Meningitis is an infection affecting the brain, explains Dr Stuart Sanders, GP at The London General Practice.

“It can be caused by bacteria, most commonly due to meningococcus – this is the most serious infection, others include pneumococcus, tuberculosis or haemophilus bacteria, for example,” said Sanders.

“Meningitis can also be caused by a number of viruses including enteric, mumps or herpes viruses; these are usually less serious. Very occasionally, a fungus might be the cause, but it would not present as an acute illness.”

What are the warning signs of meningitis?



Symptoms can include a high temperature, headache, neck stiffness, photophobia (dislike of light), nausea and sometimes vomiting.

“There may be a fine skin rash that does not blanche on compression with a drinking glass,” Sanders added. “Confusion, sleepiness or convulsions can also occur. Babies and small children may present with non-specific symptoms, but neck stiffness is almost always present.

“Meningitis is very contagious.

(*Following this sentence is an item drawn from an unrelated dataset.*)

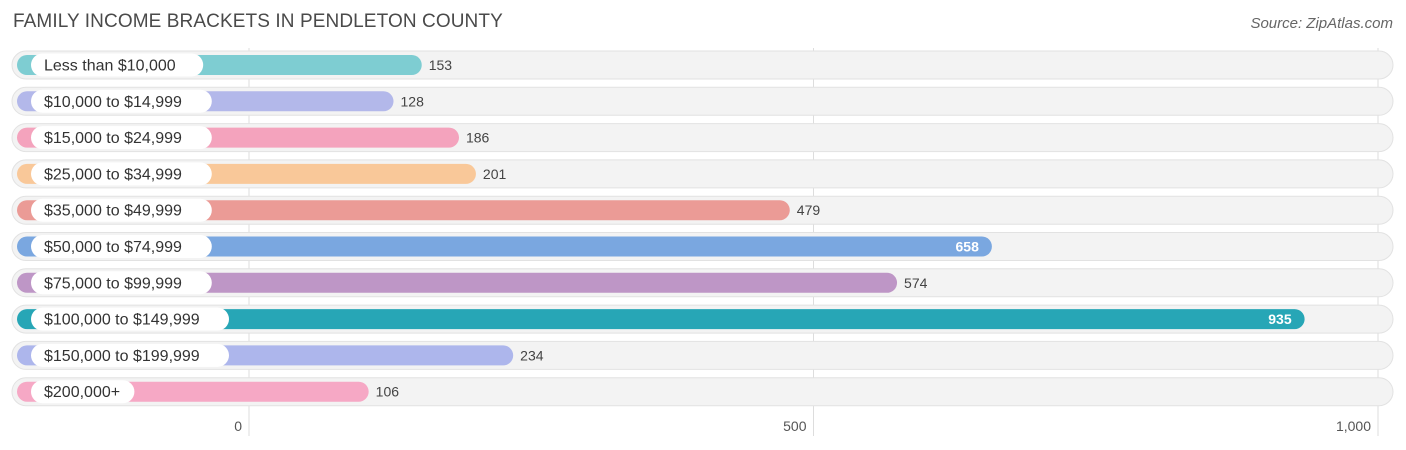  What do you see at coordinates (495, 174) in the screenshot?
I see `value-label: 201` at bounding box center [495, 174].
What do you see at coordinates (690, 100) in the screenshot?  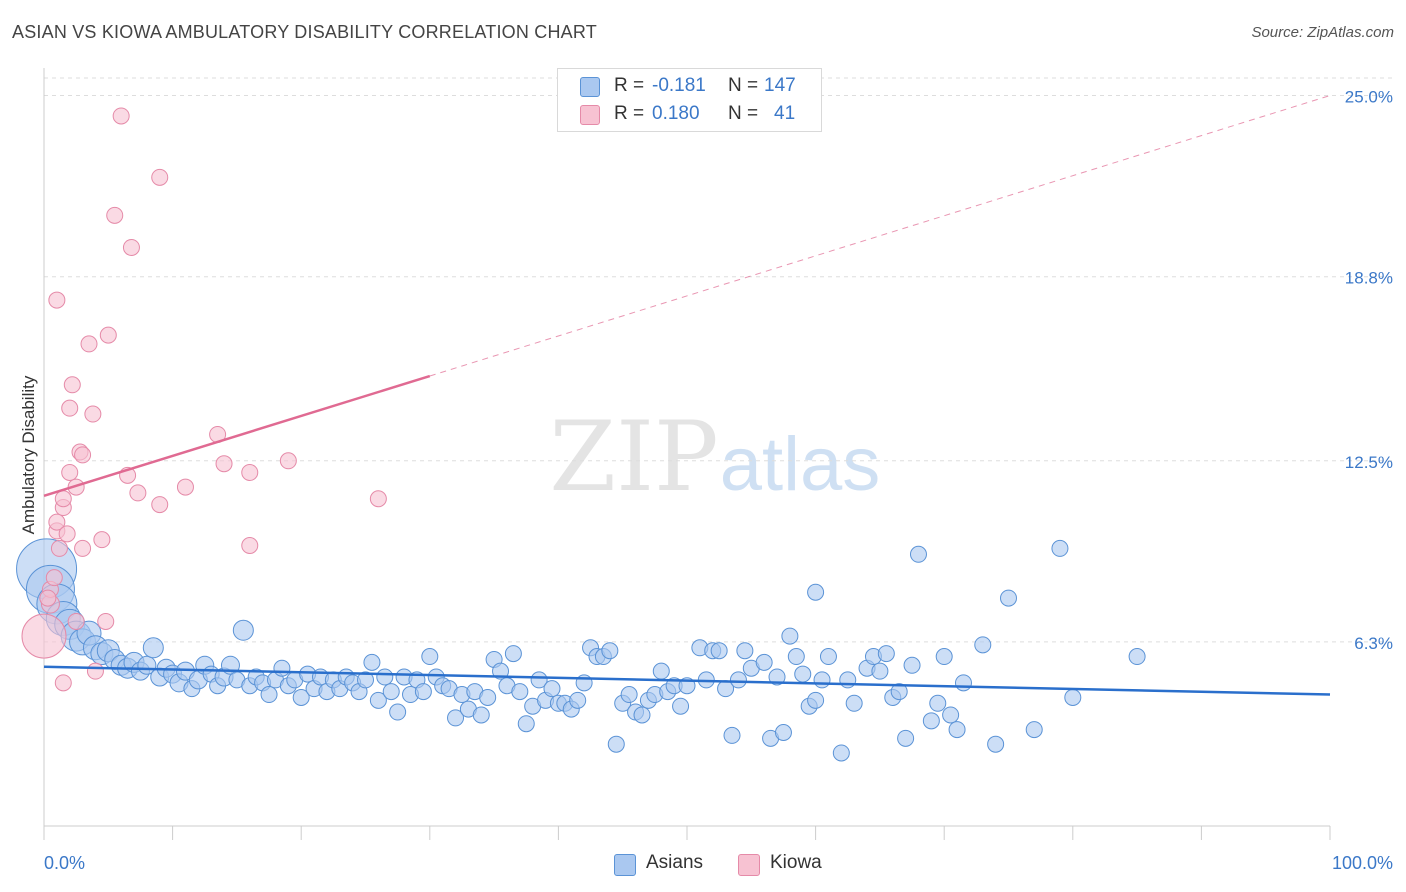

The infecting organism usually lives in the nose and/or the throat so the infection is spread by coughing, sneezing or close contact.”

How is meningitis diagnosed and treated?

“Meningitis can be a very serious illness and the patient must be taken to hospital for confirmation of the diagnosis and treatment as quickly as possible because patients, particularly children, can deteriorate with alarming speed,” said Sander.

There should be an urgent admission to hospital where blood tests, throat swabs and a lumbar puncture to examine the spinal fluid can all be conducted.

“Other investigations are advised where the patient is not improving. Then intravenous antibiotics are given urgently as soon as immediate tests for infection have been completed.”

In serious cases, children may go into “clinical shock”, Sanders added – in which case “life support measures will be introduced, such as fluid infusions, steroid medicines or oxygen”.

He continued: “Sometimes complications can cause death or brain damage, the outcome is linked to the part of the brain involved, the severity of the infection, and possible effects of linked conditions such as dehydration or septicaemia.”

How can you prevent meningitis?


(Alamy Stock Photo)

Meningitis is included in the NHS children’s vaccination programme, so it’s important to stay updated with these and ask your doctor if unsure.

Sanders says small children, patients with coexisting illness or infection, and anyone who has not received their meningitis vaccine are most at risk of meningitis.

“A further issue is that diagnosis of meningitis in infants and children is often difficult because their presenting symptoms and signs may be unusual,” he added. “Meningococcus, pneumococcus and haemophilus vaccines are advised as an integral part of the NHS infant and children vaccination program.”